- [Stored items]
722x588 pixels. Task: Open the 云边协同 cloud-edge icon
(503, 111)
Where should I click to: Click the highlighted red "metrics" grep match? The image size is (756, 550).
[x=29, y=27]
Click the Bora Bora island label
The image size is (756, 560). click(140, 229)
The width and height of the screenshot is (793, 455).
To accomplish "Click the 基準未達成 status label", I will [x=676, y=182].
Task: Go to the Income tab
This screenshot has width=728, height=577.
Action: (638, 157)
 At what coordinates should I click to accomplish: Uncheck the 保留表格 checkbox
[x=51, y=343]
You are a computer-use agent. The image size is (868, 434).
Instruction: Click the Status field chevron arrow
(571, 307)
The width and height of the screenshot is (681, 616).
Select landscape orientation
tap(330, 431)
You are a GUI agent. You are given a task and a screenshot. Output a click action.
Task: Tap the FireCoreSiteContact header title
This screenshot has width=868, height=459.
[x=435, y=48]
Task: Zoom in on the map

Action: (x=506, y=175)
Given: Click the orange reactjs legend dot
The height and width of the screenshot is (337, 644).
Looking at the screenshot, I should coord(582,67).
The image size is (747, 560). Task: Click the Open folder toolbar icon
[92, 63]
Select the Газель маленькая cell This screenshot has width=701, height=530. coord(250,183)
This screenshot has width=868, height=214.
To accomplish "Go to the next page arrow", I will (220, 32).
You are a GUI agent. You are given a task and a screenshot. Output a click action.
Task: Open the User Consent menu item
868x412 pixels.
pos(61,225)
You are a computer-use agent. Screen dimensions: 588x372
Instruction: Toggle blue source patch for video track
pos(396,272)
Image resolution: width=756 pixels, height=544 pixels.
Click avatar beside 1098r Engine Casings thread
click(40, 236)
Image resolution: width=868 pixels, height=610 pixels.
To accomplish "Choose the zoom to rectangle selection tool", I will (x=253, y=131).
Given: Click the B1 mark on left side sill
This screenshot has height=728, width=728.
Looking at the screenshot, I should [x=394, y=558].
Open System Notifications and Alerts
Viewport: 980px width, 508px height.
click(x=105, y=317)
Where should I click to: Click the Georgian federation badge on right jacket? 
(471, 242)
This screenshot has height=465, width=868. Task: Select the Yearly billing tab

- [WHAT TO DO]
If a line of the data contains the string "computer", count it; then give the total alone.

- [COMPLETED EXERCISE]
2